Gegeven tekst:
=-=-=
Van Alexander tot Zeus Lexicon

Eric Moormann en Wilfried Uitterhoeve (2007)

Gepubliceerd op 08-03-2017

Artemisia II

betekenis & definitie

Artemisia II († 351 v.C.) was de zuster en tevens echtgenote van Maus(s)ol(l)os, die van 377 tot 353 satraap was van Karië. Deze had zijn gebied tamelijk zelfstandig weten te maken en de door hem gestichte residentie Halikarnassos (nu Bodrum) tot een welvarende stad gemaakt. Zijn overlijden in 353 dompelde Artemisia in diepe rouw. Ze mengde zijn as door een drank en nam aldus zijn overblijfselen tot zich. Uit alle windstreken liet zij kunstenaars komen om voor haar gemaal een grandioos grafmonument te bouwen en te decoreren: het Mausoleum, een van de Zeven Wereldwonderen. Gebroken door verdriet overleefde ze haar man slechts enkele jaren. Vermoedelijk is reeds Mausolos enige jaren voor zijn dood met de bouw van het Mausoleum begon-nen en was daar in de stadsplanning rekening mee gehouden. Volgens Plinius Maior waren de architecten Pytheos en Satyros en de kunstenaars Leochares, Bryaxis, Skopas en Timotheos. Het ca. 42 meter hoge monument is een van de eerste graven met realistische portretten van de overledenen. Deze beelden, alsmede friezen en andere delen van het gebouw, bevinden zich thans in het British Museum te Londen ten gevolge van de expeditie door Charles T. Newton in 1846-58. Ter plaatse zijn door opgravingen in de laatste decennia nog resten van fundamenten en decoratie aan het licht gekomen. Het monument diende in 1503-09 de johannieters als groeve voor bouwmateriaal voor fortificaties tegen de Turken.
=-=-=
(Gegevens uit een dataset)

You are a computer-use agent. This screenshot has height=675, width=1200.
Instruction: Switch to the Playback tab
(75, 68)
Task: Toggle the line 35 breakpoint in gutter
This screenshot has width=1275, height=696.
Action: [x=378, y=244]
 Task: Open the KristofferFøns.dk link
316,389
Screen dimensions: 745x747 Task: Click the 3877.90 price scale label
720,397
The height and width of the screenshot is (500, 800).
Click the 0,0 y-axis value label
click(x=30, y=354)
=-=-=
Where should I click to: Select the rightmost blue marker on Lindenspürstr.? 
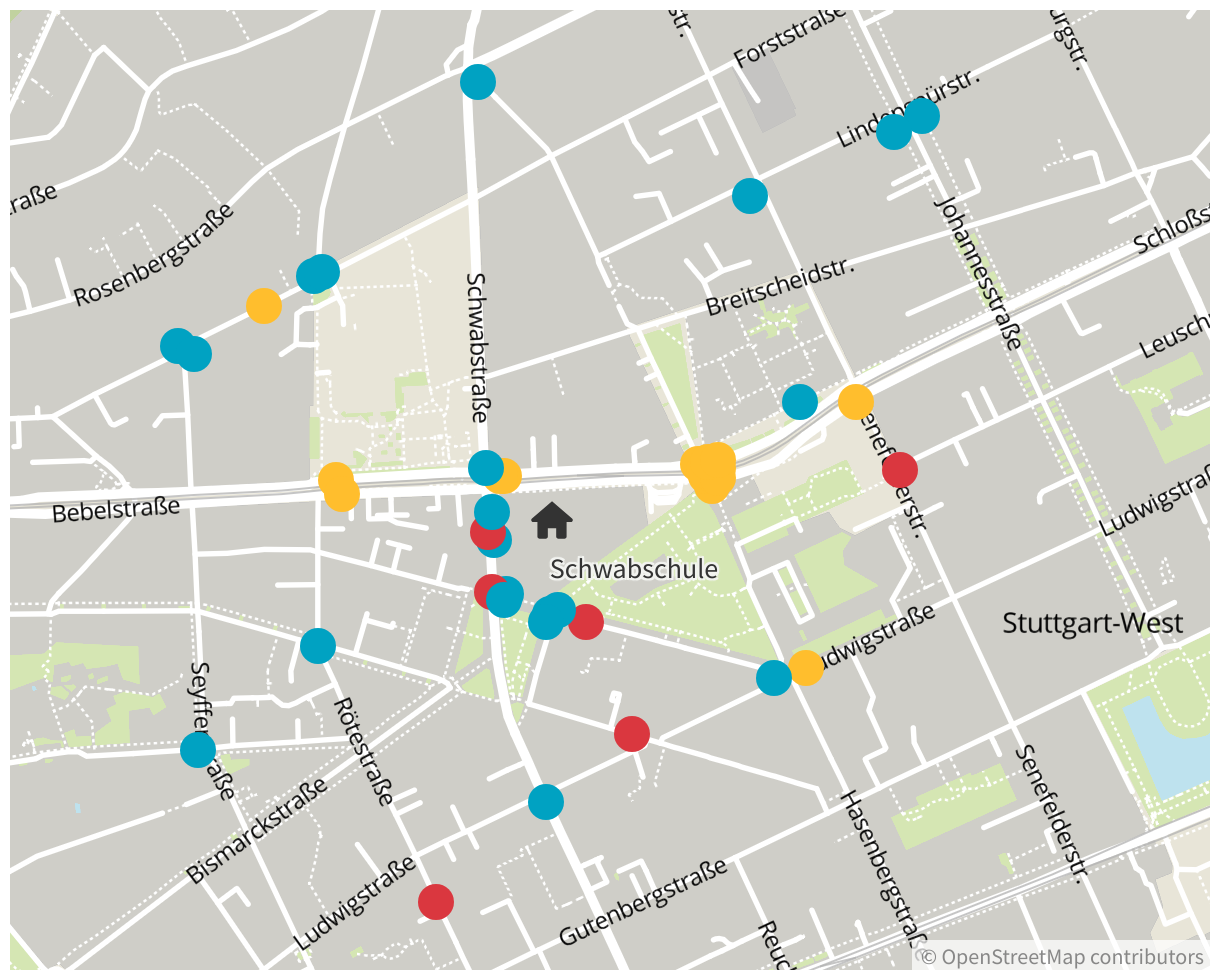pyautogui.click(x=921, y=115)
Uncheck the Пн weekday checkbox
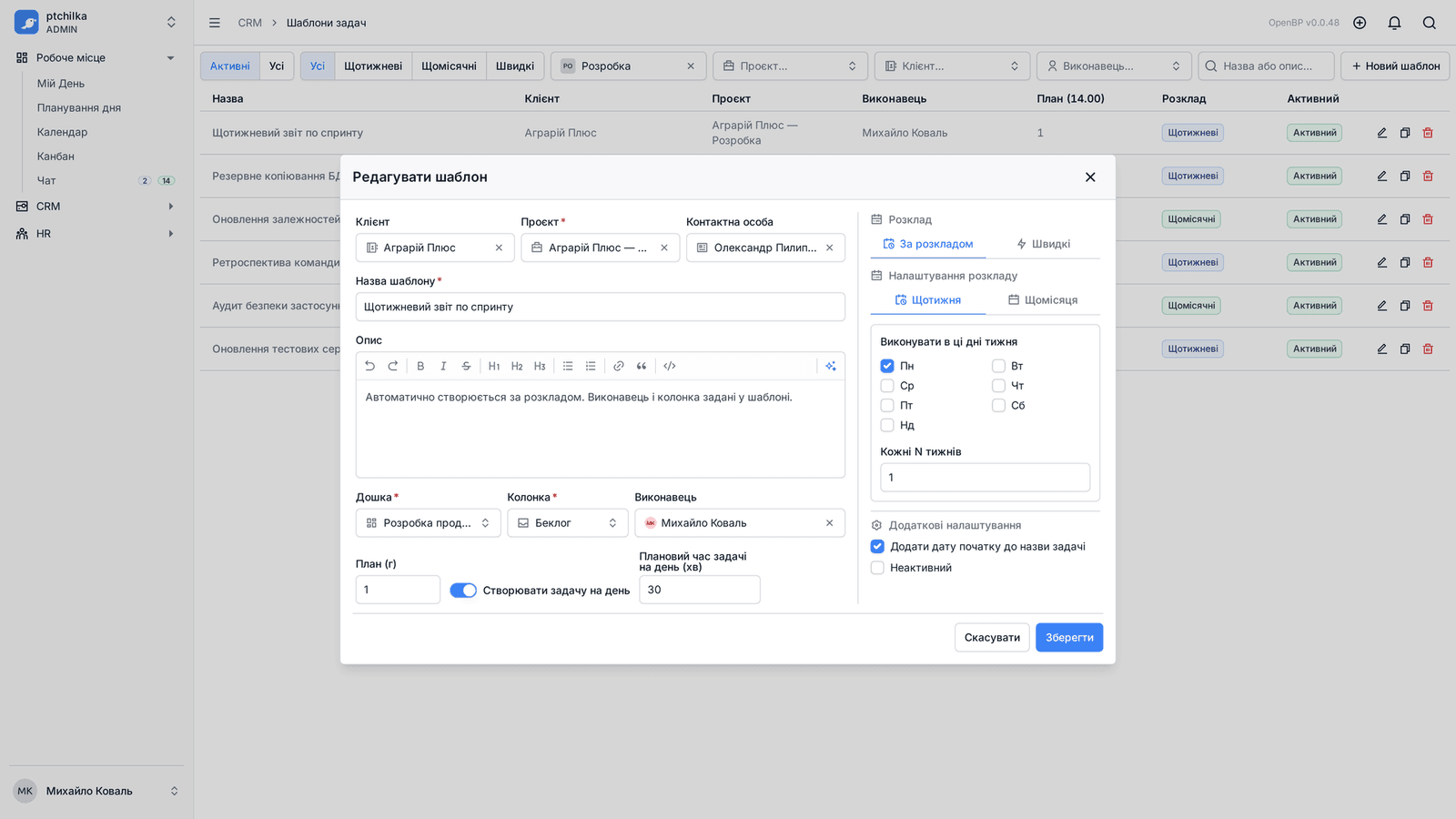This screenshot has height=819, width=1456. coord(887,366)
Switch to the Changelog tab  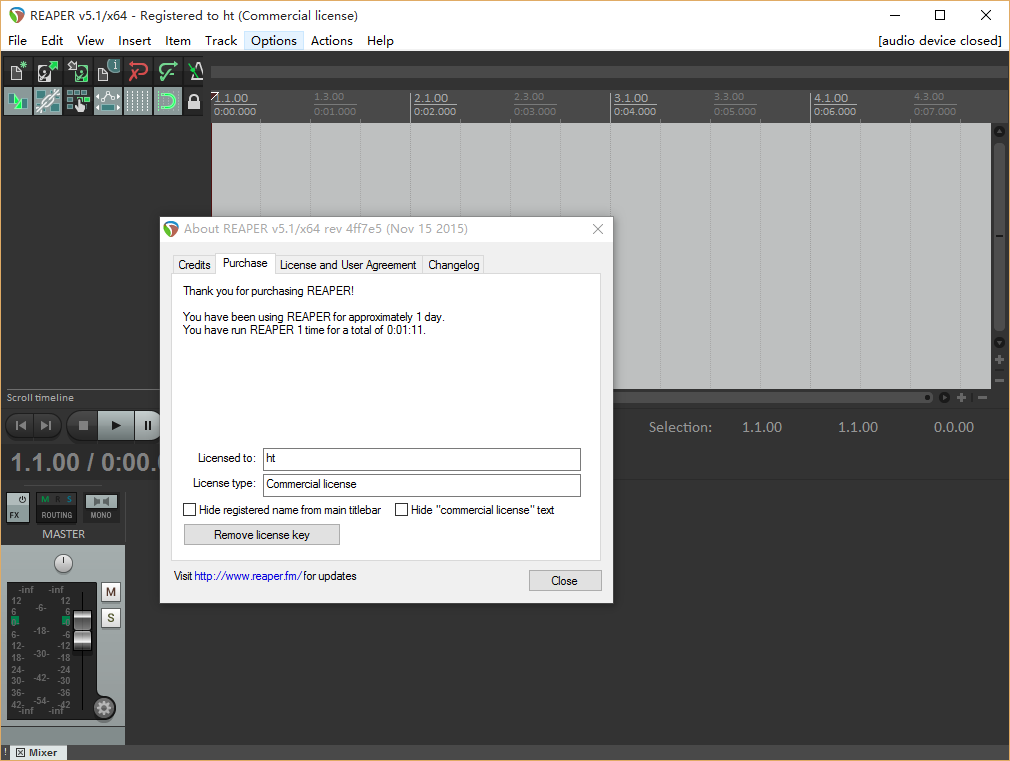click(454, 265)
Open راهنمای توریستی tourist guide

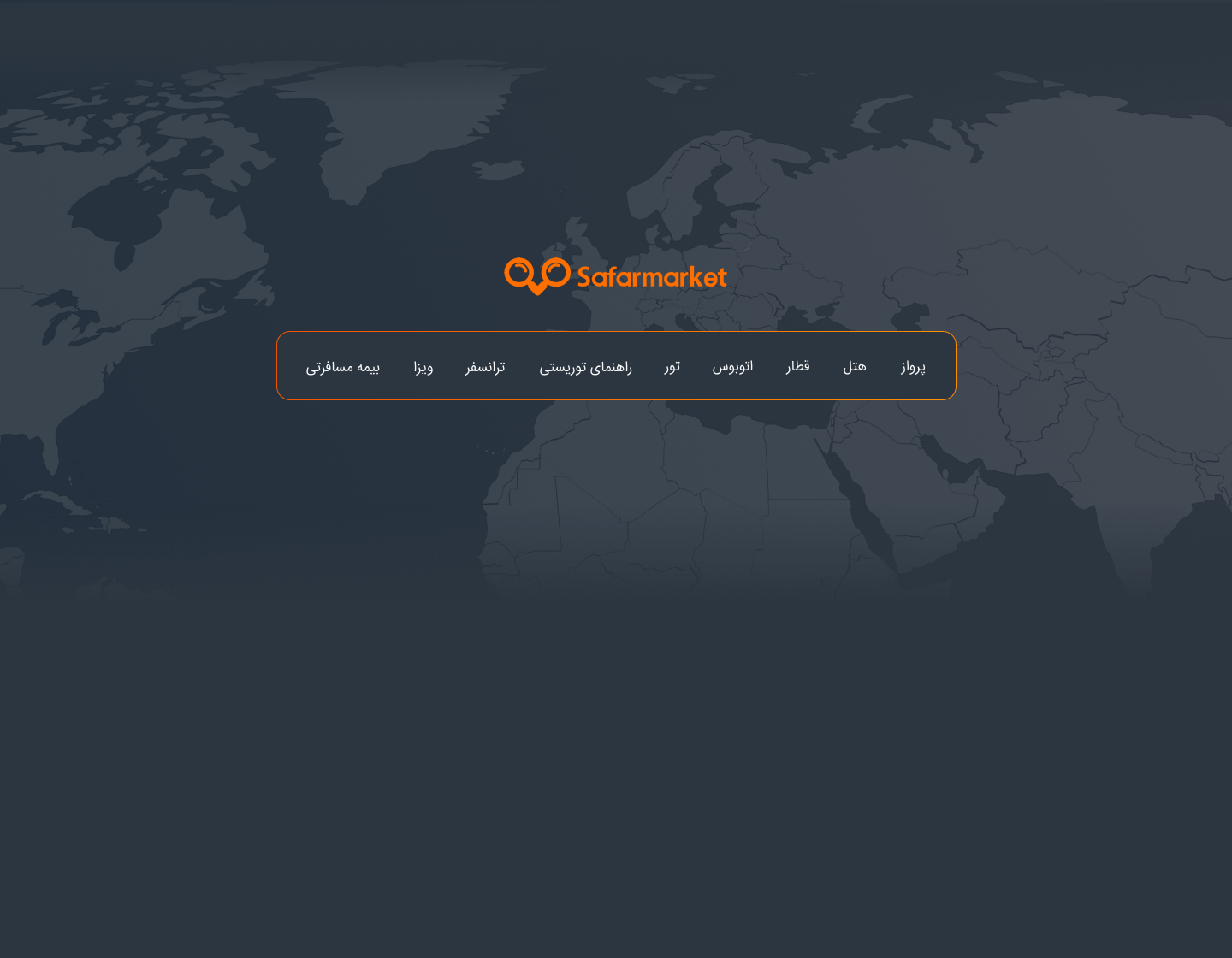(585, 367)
=-=-=
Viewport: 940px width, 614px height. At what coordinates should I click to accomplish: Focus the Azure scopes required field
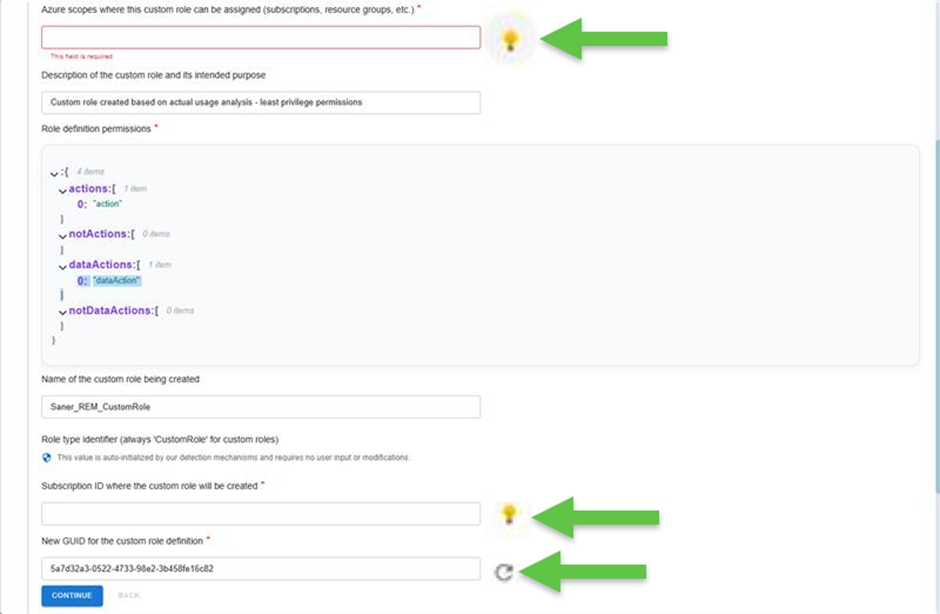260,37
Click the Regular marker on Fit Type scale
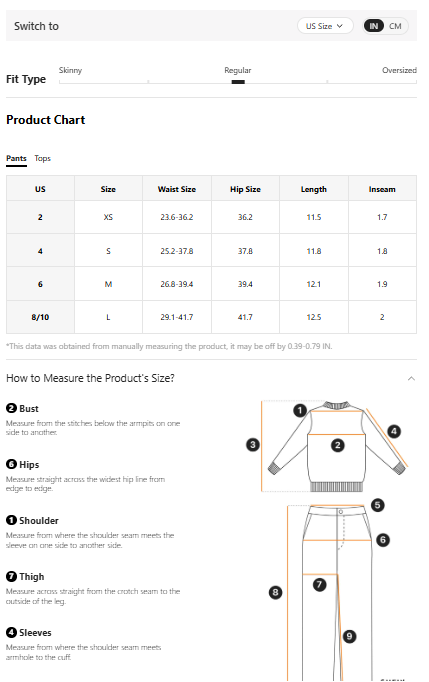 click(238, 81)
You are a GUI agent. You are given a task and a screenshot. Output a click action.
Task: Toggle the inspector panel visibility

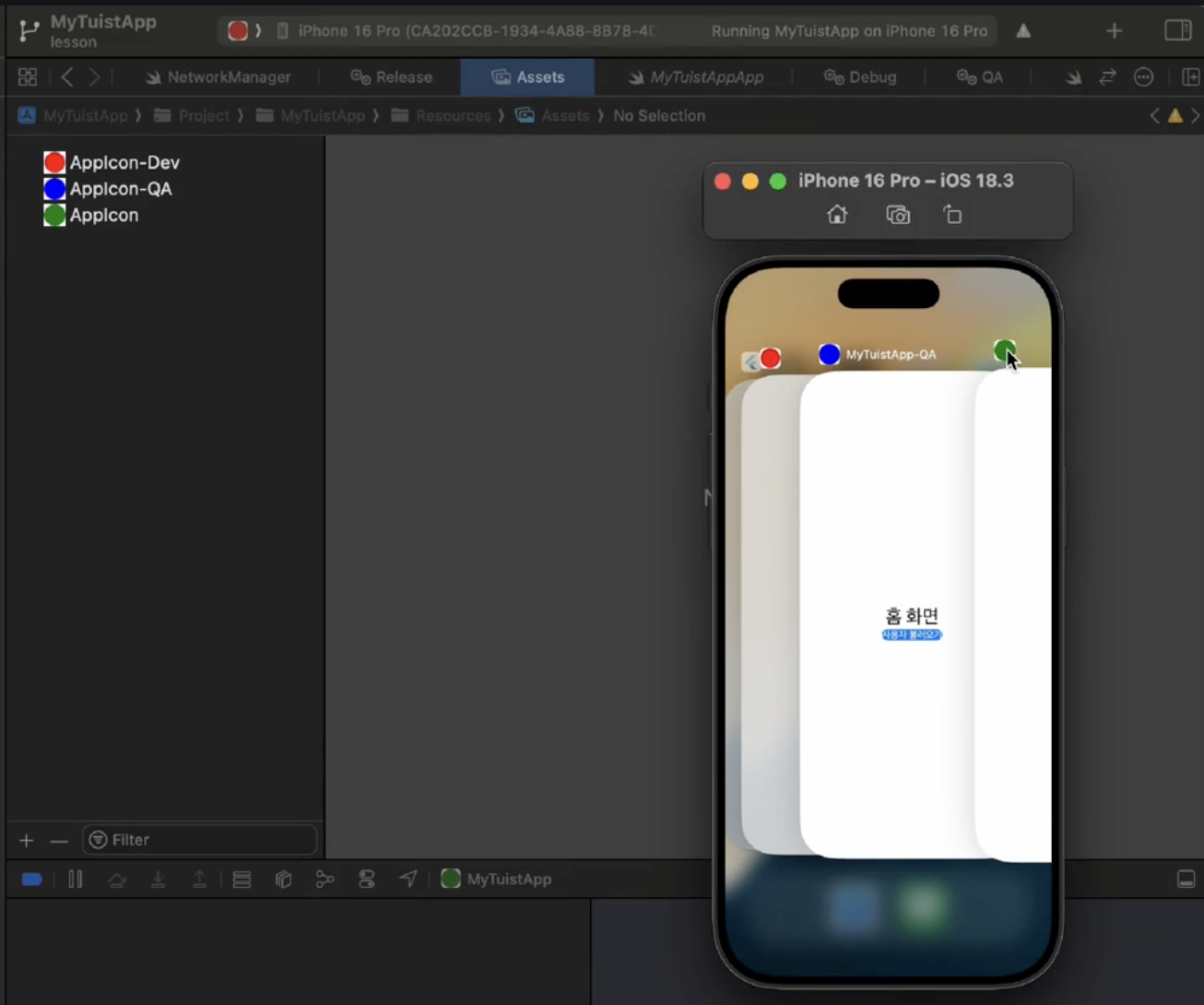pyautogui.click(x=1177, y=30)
=-=-=
Opgaven:
(a) Beantwoord de volgende vragen over de tekst over Artemisia II:
(i) Van welk jaar tot welk jaar was Mausolos satraap van Karië?
(ii) Hoe hoog was het Mausoleum ongeveer?
(iii) Wie gebruikten het monument in 1503-09 als groeve voor bouwmateriaal?
(b) Hervat de tekst over Artemisia II na de laatste zin.

Antwoorden:
(a)
(i) Van 377 tot 353.
(ii) Ongeveer 42 meter.
(iii) De johannieters.

(b)
Artemisia dankt haar bekendheid vooral aan Valerius Maximus, die haar opvoert als exemplum van weduwentrouw, en aan Cicero, die haar in zijn Tusculum-gesprekken noemt in een vertoog over troost en ontroostbaarheid. Hierover spreken ook Diodoros, Strabo en Gellius.

Vanaf de 16e eeuw is het tafereel met het drinken van de as enkele tientallen malen in de schilderkunst voorgesteld, onder meer door Tintoretto ca. 1555, Guercino 1642, Subleyras eerste helft 17e eeuw, Anwander ca. 1755 en Kremser Schmidt 1782. Deshayes exposeerde op de Salon van 1765 een doek met Artemisia bij het graf van Mausolos. In de Lage Landen kennen we doeken van Rubens ca. 1615-16 en Honthorst 1630-35: beide hebben zich naar alle waarschijnlijkheid bevonden in de collectie van Amalia van Solms, de weduwe van Frederik Hendrik.

Een eerbetoon aan een andere vooraanstaan-de weduwe was de tekst van de hoveling Nicolas Houel 1562 over Artemisia, namelijk aan Catharina de Medicis, weduwe van Hendrik ii. De kartons die Caron 1562-75 op basis van deze tekst voor een serie wandtapijten ontwierp, werden aanvankelijk niet gebruikt. Alleen ‘La remise du livre et de l’épée’ werd als schilderij ca. 1575 uitgewerkt: het is een allegorie van de opvoeding in het goede bestuur van de latere koning Karel ix. Pas in de 17e eeuw werden in Vlaamse ateliers en in de koninklijke Manufacture des Gobelins Artemisia-tapijten naar Carons ontwerpen geweven, nu voor de vorstelijke weduwen Maria de Medicis en Anna van Oostenrijk. In het park te Versailles is zij, met een beeld van Lefèvre en Desjardins 1687-94, een van de weinige historische figuren in de overwegend mythologisch geïnspireerde parkdecoratie.